Within its insurance operations, UnitedHealthcare Employer & Individual recorded revenue of $20.1bn in the quarter, up from $19.8bn a year earlier.
UnitedHealthcare Medicare & Retirement generated $42.1bn in Q1 revenue, an increase of 1% from the prior year period, with trend-related repricing partly offset by a decline in the number of seniors served.
UnitedHealthcare Community & State reported revenue of $24.1bn, up 4% year-on-year, mainly due to Medicaid rate updates.
Operating earnings for the quarter stood at $9bn. The company said the result reflected better operations and ongoing investment.
UnitedHealth plans to buy back at least $2bn of its common stock by the end of Q2 2026.
Its medical care ratio was 83.9%, including a 20-basis point positive effect from the previously disclosed Optum Health loss contracts reserve.
UnitedHealthcare served 49.1 million consumers during the quarter. Operating margin widened by 40 basis points to 6.6%, from 6.2% in Q1 2025.
Total operating costs rose to $102.7bn.
During the quarter, UnitedHealth agreed to buy Alegeus Technologies, a healthcare technology platform, and completed the sale of its Optum UK business.

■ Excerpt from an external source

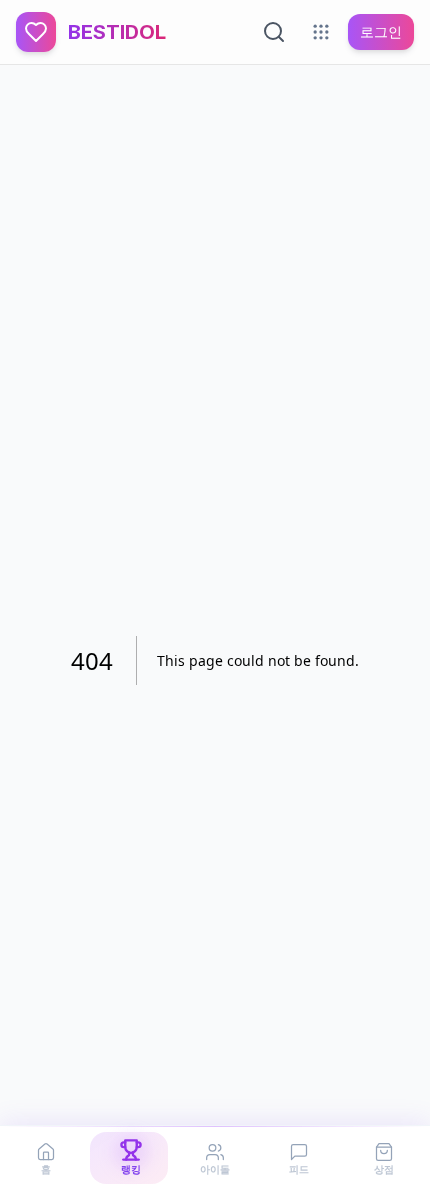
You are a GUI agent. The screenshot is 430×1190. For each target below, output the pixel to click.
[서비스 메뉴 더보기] (321, 32)
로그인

Reuters reported that over the past year the group has withdrawn from non-US operations and some health plans, reassigned leadership positions, and said it is investing $1.5bn in AI.
UnitedHealth Group appointed Stephen J. Hemsley as its CEO in May last year and Wayne DeVeydt as CFO in August.
For the full year, the company expects adjusted net earnings of more than $18.25 per share.
UnitedHealth said it is continuing measures launched in the second half of 2025 across community engagement, consumer and provider experiences, corporate governance, management, operations and technology. These steps included narrowing its focus to US healthcare by leaving non-US businesses and changing nearly half of its top 100 leadership roles.
Hemsley said: “We are continuing to help simplify and modernise healthcare for the people and care providers we serve, bringing greater value, affordability, transparency and connectivity.”
The company restricted employee salary increases to a range of 0–2% this year, with adjustments tied to performance, Bloomberg reported, citing sources.
The limited rises coincide with notifications of layoffs to an unspecified number of staff, according to the report.